Não é fácil olhar sob o assoalho da mente, mas é necessário para se libertar. É como limpar as gavetas de papéis antigos: jogar fora o que não serve, o que expirou a validade, o que não traz boas lembranças e manter somente o essencial e que vai ser de grande valia na nossa jornada.
Tenho observado o que chamo de “sociedades secretas”: grupos de pessoas oprimidas que seguem legitimando a própria opressão e a das outras pessoas.
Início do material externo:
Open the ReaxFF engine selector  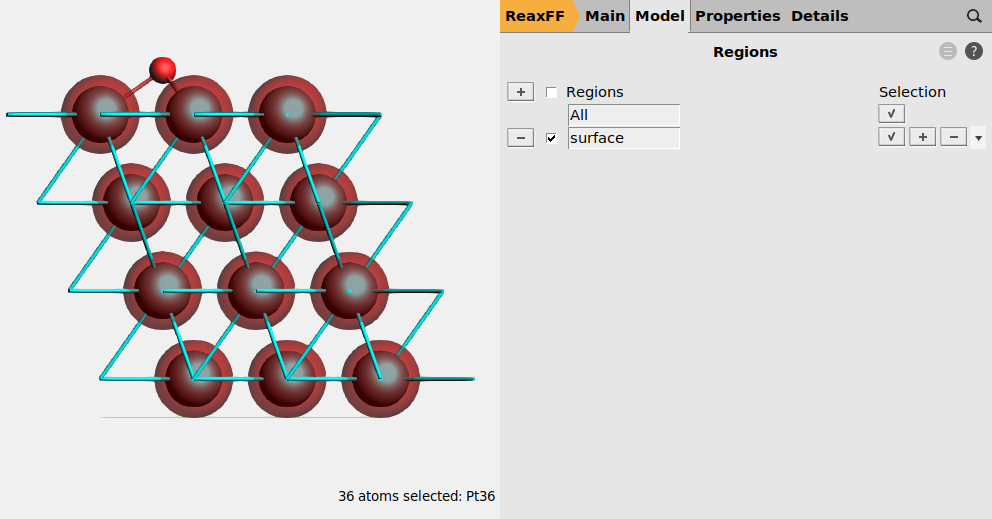pos(537,16)
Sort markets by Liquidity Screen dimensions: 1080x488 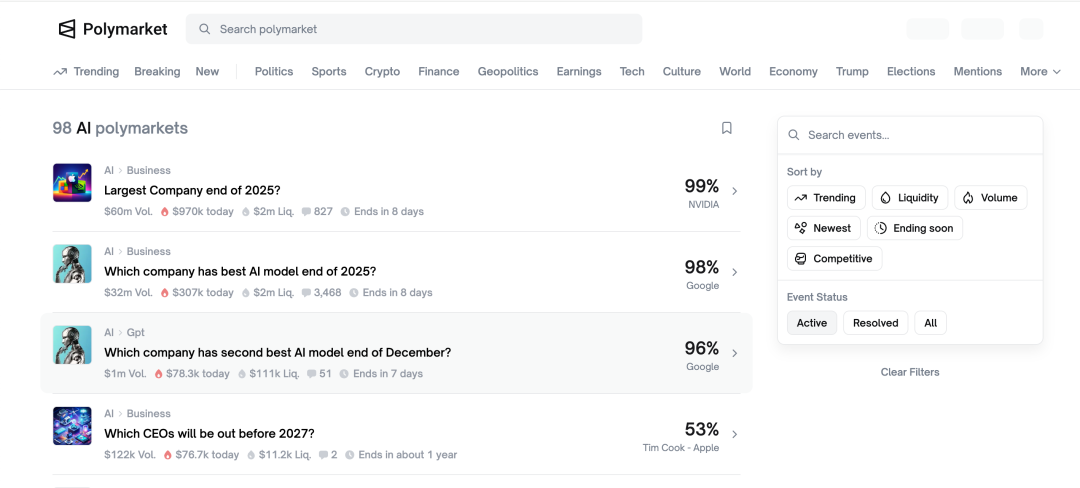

E, quando uma pessoa ousa desafiar as normas impostas, arrisca a liberdade de ser singular, se livrar das correntes que arrasta e seguir por outro caminho, pode haver inúmeras tentativas de impedir seu movimento ou puxá-la de volta.
O opressor não seria tão forte se não tivesse cúmplices entre os próprios oprimidos.
— Simone de Beauvoir
A série Big Little Lies, da HBO, expõe o problema da violência doméstica e apresenta a solução: a união entre mulheres como uma arma para combater o abuso e a opressão por parte dos homens. Quando mulheres se unem, elas se tornam mais fortes, como gravetos que podem ser quebrados quando estão separados, o que é impossível fazer quando estão juntos.
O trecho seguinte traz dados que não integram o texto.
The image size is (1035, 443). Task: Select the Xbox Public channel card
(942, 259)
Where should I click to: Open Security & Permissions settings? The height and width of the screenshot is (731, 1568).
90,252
Talvez por isso se estimule a rivalidade entre elas: dividir para conquistar. E, quando alguém se liberta e ganha autonomia perante seu grupo, revela a opressão e reforça a impotência de quem segue sendo oprimido. São forças reativas contra forças ativas. É o poder tentando capturar a potência multiplicada por essas vozes que se afirmam e se unem.
Infelizmente ainda vivemos em uma sociedade machista que normaliza o abuso e a violência contra as mulheres. Por isso é tão importante sermos pacientes para lidar com o tempo de cada pessoa, praticar a escuta e o acolhimento e apoiar ao invés de criticar ou julgar.
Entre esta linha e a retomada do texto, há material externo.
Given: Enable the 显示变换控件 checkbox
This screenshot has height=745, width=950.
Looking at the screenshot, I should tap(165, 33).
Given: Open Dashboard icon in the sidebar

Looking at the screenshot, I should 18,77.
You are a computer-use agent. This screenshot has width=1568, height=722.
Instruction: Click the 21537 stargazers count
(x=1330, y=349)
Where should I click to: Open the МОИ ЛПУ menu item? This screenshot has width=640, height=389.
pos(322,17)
Se queremos produzir uma revolução, que seja pelo amor. E o amor só ganha força dentro de nós, quando conseguimos praticá-lo por nós mesmas.
Por isso, convido você a olhar para as suas relações atuais, de qualquer ordem. A opressão e a violência espreitam e podem vir de onde menos se espera, de forma sutil ou escancarada. É preciso estar atenta e forte.
Eu acredito na potência do amor multiplicado, capaz de transbordar e se espalhar pelo mundo, tal qual sementes de dente-de-leão que vão se espargindo e germinando no campo as infinitas possibilidades de existir.
Então, sejamos revolucionárias atirando bombas de semente de amor e de paz.